S’agissant de COBIL, un expert du secteur pétrolier, le professeur José Bafala, ancien de la Société congolaise des industries de raffinage (SOCIR), de la Congolaise des hydrocarbures (COHYDRO) et également directeur de cabinet de l’ancien ministre des Hydrocarbures, Célestin Mbuyu, indique « qu’elle est placée sous une gestion non encore bien définie… ». À sa connaissance, la République démocratique du Congo reste le seul pays au monde avec « deux entreprises nationales et concurrentes en plus ». Dans son dernier livre sur l’industrie pétrolière en RDC, José Bafala parle, en effet, des intérêts « occultes croisés » qui s’enchevêtrent ou se neutralisent, s’il le faut.
Un projet de Yolo Yeli
Il y a deux ans, l’État, en fait le ministère du Portefeuille, sous Louise Munga, a ficelé de bric et de broc un partenariat entre la SCTP, ex-ONATRA et COBIL pour la construction d’un appontement d’une capacité de stockage de 25 000 m3 et un quai pétrolier à Ango-Ango, à quelques encablures de Matadi-ville, dans le Kongo-Central. Un projet similaire avait déjà été mûri à la COHYDRO du temps de l’ADG Yolo Yeli qui a fini par s’exiler en Grande-Bretagne dans des conditions troubles. Lors de la signature du contrat SCTP-COBIL en février 2015, la ministre du Portefeuille de l’époque a eu ces mots : « La construction de ce quai devra contribuer à améliorer le système d’approvisionnement existant et sera complémentaire pour appuyer le travail réalisé par SEP Congo ».

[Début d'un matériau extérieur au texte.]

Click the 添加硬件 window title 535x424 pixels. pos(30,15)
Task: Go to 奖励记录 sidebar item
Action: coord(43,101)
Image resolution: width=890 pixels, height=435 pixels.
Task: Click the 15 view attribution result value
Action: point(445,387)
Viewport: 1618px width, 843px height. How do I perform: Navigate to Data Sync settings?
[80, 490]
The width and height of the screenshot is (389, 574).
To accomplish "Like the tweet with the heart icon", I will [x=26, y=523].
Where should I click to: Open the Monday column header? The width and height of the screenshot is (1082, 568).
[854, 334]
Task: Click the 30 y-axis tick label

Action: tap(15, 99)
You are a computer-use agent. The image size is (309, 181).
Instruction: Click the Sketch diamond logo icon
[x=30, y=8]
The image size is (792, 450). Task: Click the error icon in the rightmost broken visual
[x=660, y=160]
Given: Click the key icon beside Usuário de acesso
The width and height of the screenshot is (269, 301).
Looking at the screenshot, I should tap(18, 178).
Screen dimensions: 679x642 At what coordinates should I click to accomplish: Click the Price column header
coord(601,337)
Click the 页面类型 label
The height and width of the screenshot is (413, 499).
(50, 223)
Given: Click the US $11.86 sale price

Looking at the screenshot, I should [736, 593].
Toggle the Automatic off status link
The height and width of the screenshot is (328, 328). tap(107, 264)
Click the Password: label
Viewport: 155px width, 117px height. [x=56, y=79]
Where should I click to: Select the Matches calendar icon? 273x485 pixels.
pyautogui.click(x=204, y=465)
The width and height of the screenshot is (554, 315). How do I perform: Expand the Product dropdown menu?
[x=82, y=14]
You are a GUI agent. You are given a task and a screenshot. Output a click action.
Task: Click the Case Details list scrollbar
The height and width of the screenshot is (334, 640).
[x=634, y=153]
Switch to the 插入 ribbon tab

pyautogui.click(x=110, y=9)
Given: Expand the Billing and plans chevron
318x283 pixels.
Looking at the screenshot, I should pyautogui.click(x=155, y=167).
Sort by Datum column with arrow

En réalité, font comprendre les experts, l’État a laissé s’installer une concurrence frontale, sans aucune réglementation au préalable,.Si la composition de l’actionnariat de SEP-Congo relève de l’info publique (l’ex-COHYDRO y détient 36,6 %, ARISTEA 36,6 %, ENGEN 13,0 %, COBIL 7,6 %, SCP 6 %), à ce jour, l’on sait seulement que COBIL a pour actionnaire l’État congolais et un groupe des privés. Lesquels ? Toutes les assurances obtenues par Business & Finances du n° +243817150088 (standard de COBIL) pour le contact direct avec le service commercial de la société ne se sont guère transformées en acte, près de trois semaines après. COBIL occupe, selon une source au ministère des Hydrocarbures, plus de 10 % du marché de la distribution des produits pétroliers terrestres et d’aviation, surclassant de loin la compagnie nationale, l’ex-COHYDRO à peine 1 %. Le gros lot revenant naturellement aux majors dont Total et Engen. COHYDRO est également dans la distribution des lubrifiants et d’autres produits spéciaux.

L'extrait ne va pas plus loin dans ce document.